Director-General/Executive Director
Excellencies,
Distinguished Guests,
Ladies and Gentlemen,
Thank you for inviting me to the 21 st Annual Meeting of the Asia-Pacific Parliamentary Forum in Vladivostok.
I am glad to have the opportunity to discuss the challenges of drugs, crime and terrorism in the Asia-Pacific region within the framework of peace and security.
Parliamentarians have a vital role to play in helping to build peace and security in the region, as well as formulating the legislation necessary to support these processes.
Your work is particularly valuable in the area of drugs and crime, which is constantly evolving.
Today, illicit drugs and crime have grown in size and scope. They represent considerable threats to states and to entire regions.
Where once these problems required local strategies, they now require a global and cross-disciplinary response that recognizes the multifaceted nature of crime.
The Asia and Pacific region is not an exception. Throughout this vast area, countries continue to face corruption, criminal violence, and drug addiction.
Our discussion also arrives at an important moment for the region.
Myanmar is offering fresh engagement with the international community on a range of important issues.
The willingness to engage extends to confronting the issues of illicit drugs, as well as organized crime.
One of the central problems is illicit drugs. Myanmar remains Southeast Asia's largest illicit poppy-growing country and the world's second largest, after Afghanistan.
The country accounts for 21 per cent of global poppy cultivation and 14 per cent of global opium production.
According to UNODC's South-East Asia opium survey, Myanmar's opium poppy cultivation rose by 17 per cent in 2012.
Use of amphetamine-type stimulants is also on the rise across the region. In 2011, nearly 123 million methamphetamine pills were seized in a total of nine countries in East and South-East Asia.
Injecting drug use is also an increasing concern in East and South-East Asia, with an estimated 3.9 million drug users injecting mostly opioids and methamphetamine.
Of these injecting drug users many are HIV positive and there are high prevalence rates among some countries.
We must stem the flow of illicit drugs to aid drug users, but a balanced approach also needs to be taken.
This means focusing on evidence-based treatment, including for HIV/AIDS, and care for people suffering from drug dependence.
It is essential to move from compulsory to voluntary-based treatment and to offer specific support for those using stimulants.
Prevention, treatment, rehabilitation, and reintegration must all be offered to drug users in line with international standards and human rights.
Alternative livelihoods must also be offered to those cultivating poppies. If farmers are to change their lives, they must be given the long term assistance of the international community.
Corruption is another issue faced in the Asia and Pacific region. These activities undermine social and economic development, and weaken institutions.
Environmental crime is also linked to corruption in the region.
Illicit logging and timber trafficked from South East Asia into Europe, and other destinations, is estimated to be worth around US$3.5 billion a year.
UNODC is working hard to support countries in their fight against this damaging crime.

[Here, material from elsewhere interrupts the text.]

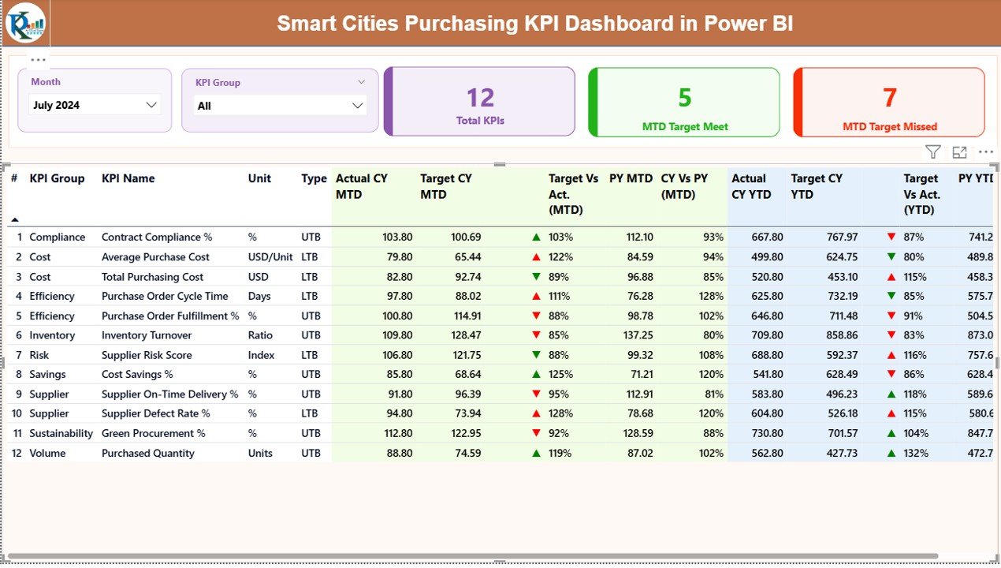
Task: Click the MTD Target Missed card
Action: pyautogui.click(x=888, y=101)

Human trafficking and child sex tourism in the Mekong region are also a major concern. It is estimated that hundreds of thousands of people are trafficked each year in this region.
Aside from drugs and crime, terrorism also poses a serious threat to the international community and has claimed the lives of many innocent people around the world.
Given the complexity and transnational nature of the threat, it is particularly appropriate to offer a coordinated international response.
Every nation needs to establish an effective criminal justice system to detect, investigate and prosecute terrorist activities in order to deny terrorists safe havens.
While many states in the Asia Pacific Parliamentary Forum have already taken steps to become a party to the universal legal instruments against terrorism and modify national legislation, more remains to be done.
UNODC, with its regional counter-terrorism experts operating in field offices in Southeast and Central Asia and Latin America, is ready to assist.
UNODC's overall strategic response to drugs, crime and terrorism has been threefold:
Key to helping us achieve these aims is the UN Task Force on Transnational organized Crime created by the UN Secretary-General last year and which UNODC co-chairs.
Ladies and Gentlemen,
If we are to succeed against drugs, crime and terrorism, we need to go still further.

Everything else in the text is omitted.